Keywords: symbiosis, insect, phylogeny, Sodalis

Introduction

Symbiosis enables the utilization of environments that would otherwise be rendered inhospitable and as such, is recognized as an important source of biological innovations particularly in regards to the radiation of the Class Insecta (Blochmann, 1887; Buchner 1965). The evolutionary trajectory of symbiosis towards obligate mutualism may develop through a parasitism to mutualism continuum through processes such as the attenuation of host fitness penalties (Jeon, 1972) and the conversion of horizontal transmission to a purely vertical mode (Ewald, 1987). Such a route is exemplified by ancient endocellular symbionts of various insect hosts, such as Buchnera aphidicola in aphids (Homoptera: Aphididae), which are thought to have evolved from less specialized but more prevalent microbial relations such as those involving general insect pathogens (Dale et al., 2001; Hosokawa et al., 2010).

The Gammaproteobacterium, Sodalis glossinidius, is the secondary symbiont of the tsetse fly (Diptera: Glossinidae). Tsetse flies have medical significance as obligate vectors of the parasitic Trypanosoma brucei subspp., the etiological agents of African trypanosomiasis. In contrast to the primary symbiont Wigglesworthia glossinidia, which has a strict localization to the tsetse bacteriome and an extensive co-evolutionary history with its host (Chen et al., 1999), Sodalis exhibits a wider tissue tropism including the host midgut, hemolymph and muscle (Cheng & Aksoy, 1999) with the symbiosis being of relatively recent origin (Weiss et al., 2006). The functional role of Sodalis within tsetse remains relatively unknown, although influences on enhancing host life longevity (Dale & Welburn, 2001) and vector competency (Farikou et al., 2010; Welburn et al., 1993) have been demonstrated.
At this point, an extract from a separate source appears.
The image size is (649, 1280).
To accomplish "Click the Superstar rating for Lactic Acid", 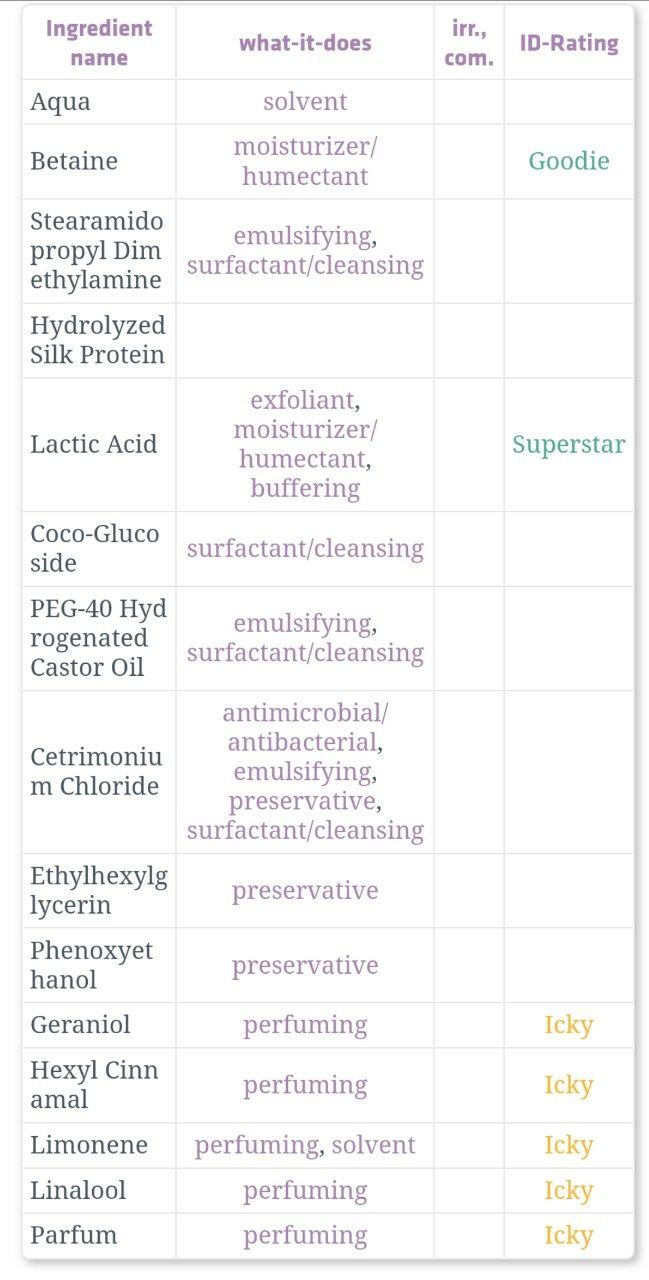I will pos(569,444).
Recent studies have shown that symbionts harbored within several host insect orders including Diptera, Coleoptera, Phthiraptera, and Hemiptera are highly related to Sodalis based on 16S rRNA sequences (Toju et al., 2010; Grunwald et al., 2010; Kaiwa et al., 2010; Fukatsu et al., 2007; Novakova & Hyspa, 2007; Weiss et al., 2006). These analyses indicate that this group of bacteria shares a recent common ancestor, despite now infecting a broad taxonomic range of hosts.

Selection pressures unique to ecological niches drive evolutionary diversification, with genomic alterations facilitating the adaptation to new habitats by bacteria. Outer membrane proteins, with known immunogenic properties, represent initial points of interspecific contact. Moreover, symbiont cell surfaces have been shown to be pivotal towards the homeostasis of host-bacterial relations (Weiss et al., 2008; Nyholm et al., 2009). Among related microorganisms, genes encoding surface-associated proteins are likely to represent preliminary examples of divergence due to host background differences and consequential symbiont adaptation. We believe that surface encoding genes, often representing hyper variable genes (Wimley, 2003; Zheng et al., 2003), may prove to be significant markers not only in deciphering the evolutionary distance between recently diverged microorganisms such as the Sodalis-allied bacteria, but also towards identifying preliminary molecular alterations associated with inhabiting diverse hosts.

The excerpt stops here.